Journalist Anna Reid wrote in the Times Literary Supplement that the book "soft-pedals the president's prewar blunders", but called it "refreshingly data-driven" as well as "convincing on why his brand of Ukrainian-ness...has such appeal".

Emily Channell-Justice, Director of the Temerty Contemporary Ukraine Program at the Harvard Ukrainian Research Institute, wrote in The Russian Review journal that the authors draw on "extensive and varied data" and that the book's "narrative is smoothly written and engaging". She added that the book largely does not feature criticisms of Zelenskyy or "an alternative perspective" on him because "the book's goal is to explain shifts in Ukrainian society and public opinion more than to assess the president himself", as well as because of the rally 'round the flag effect influencing wartime data that the authors themselves discuss in the book.

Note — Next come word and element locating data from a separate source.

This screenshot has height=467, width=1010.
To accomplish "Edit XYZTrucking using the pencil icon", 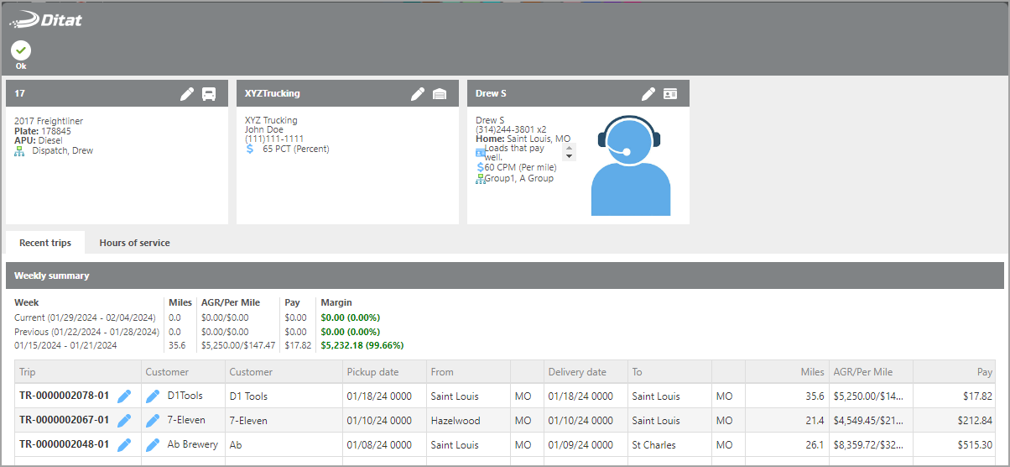I will [417, 94].
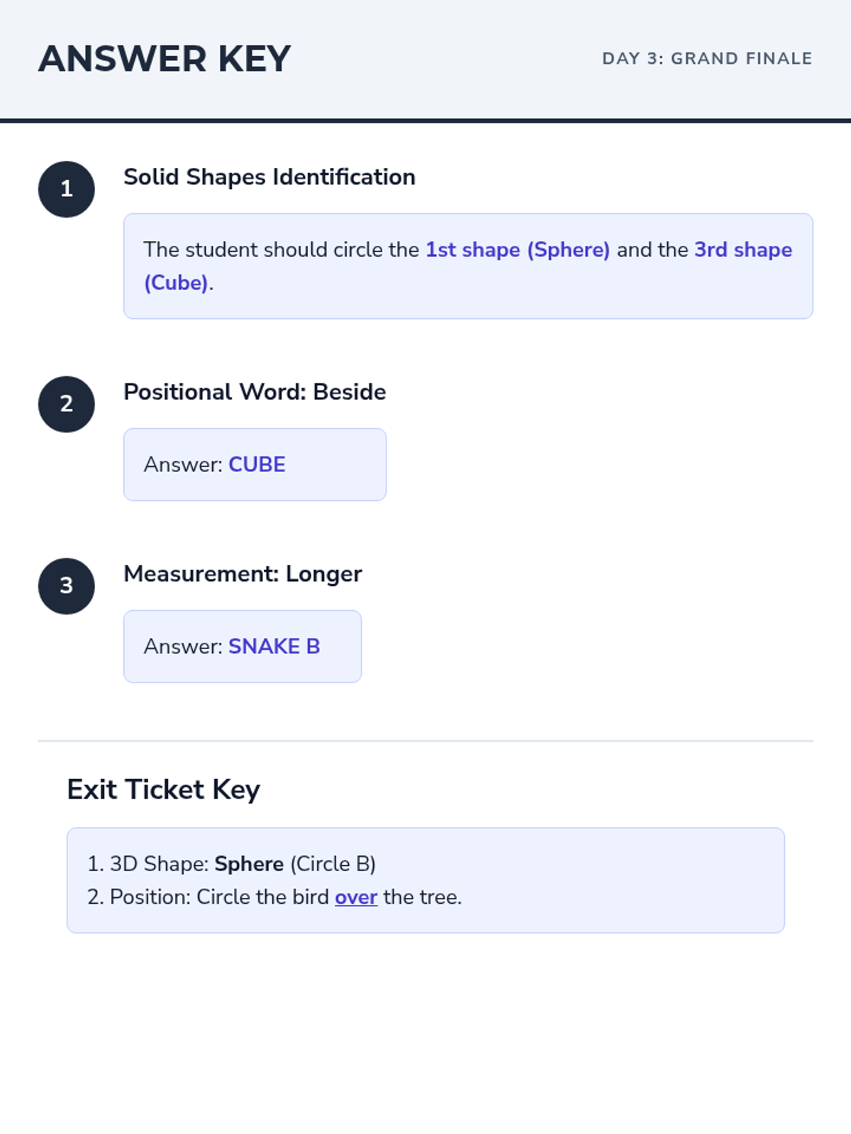Click the "Positional Word: Beside" heading
The image size is (851, 1134).
(x=255, y=392)
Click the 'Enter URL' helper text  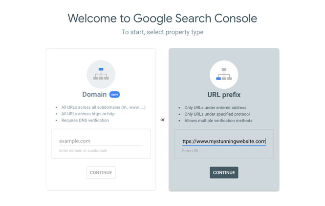tap(191, 151)
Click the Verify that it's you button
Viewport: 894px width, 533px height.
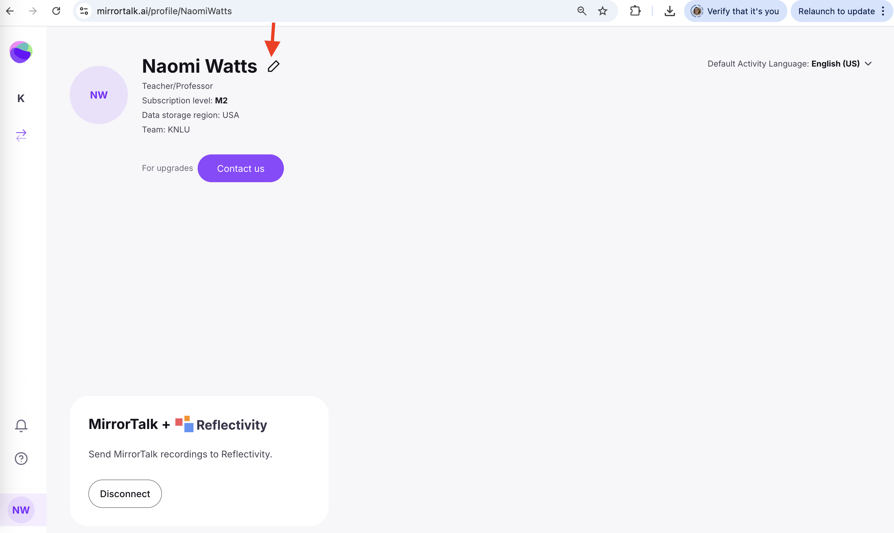tap(735, 11)
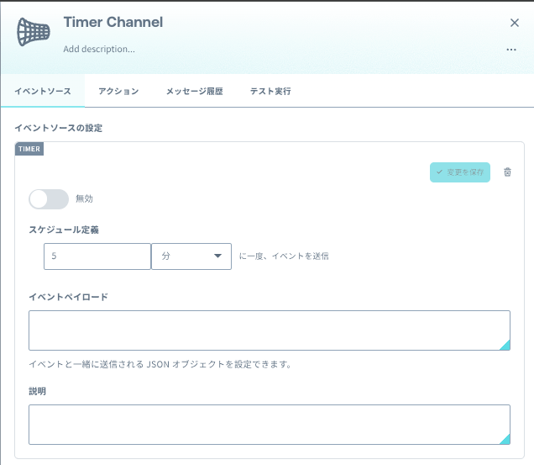Click the 説明 textarea resize corner

coord(505,440)
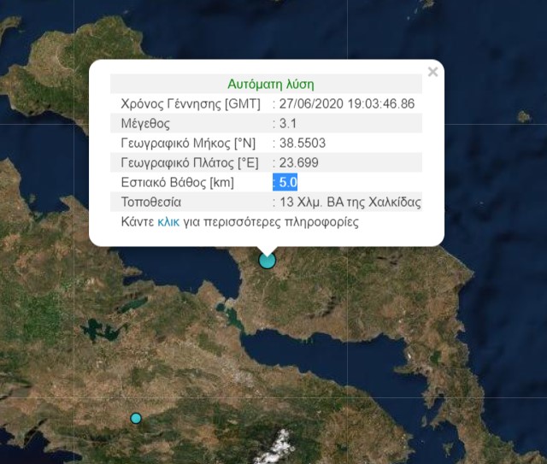Screen dimensions: 547x464
Task: Click the Μέγεθος label
Action: pos(146,123)
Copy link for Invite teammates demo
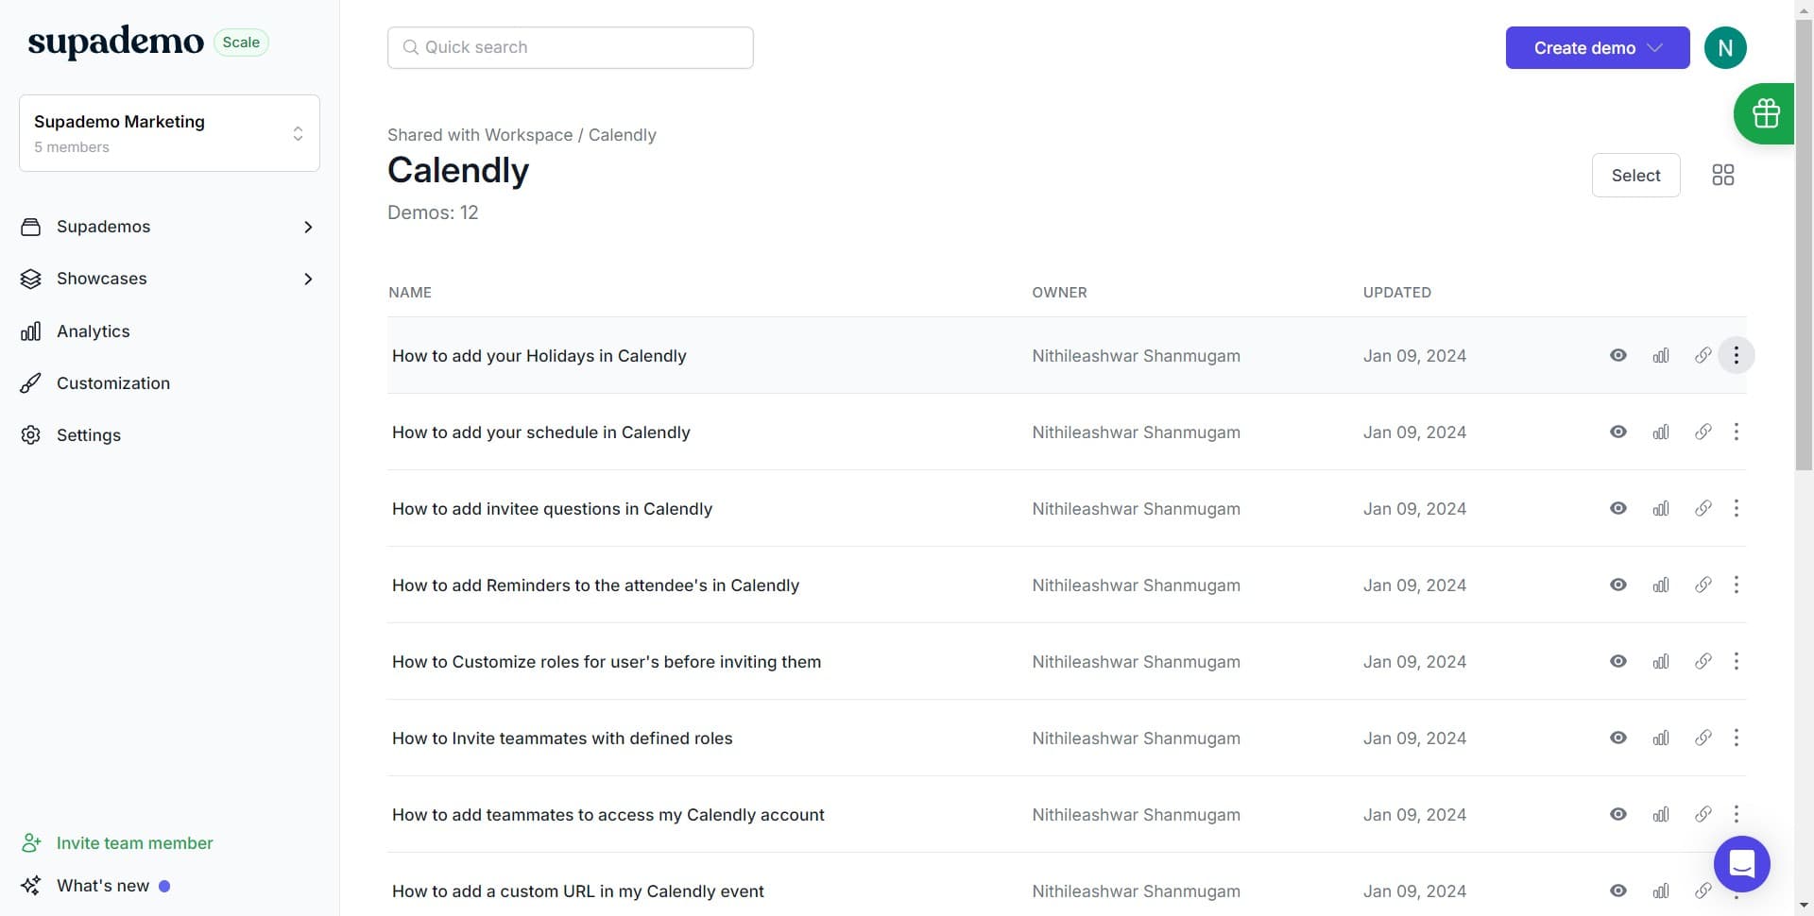 [1703, 738]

The book has been translated into Polish and Ukrainian.

==Release details==
The book was first published in hardback format in November 2022, as part of C. Hurst & Co.'s New Perspectives on Eastern Europe and Eurasia series. In November 2023, the same publisher released a paperback version.

In March 2023, the Oxford University Press also published the book, and released an e-book version two months later.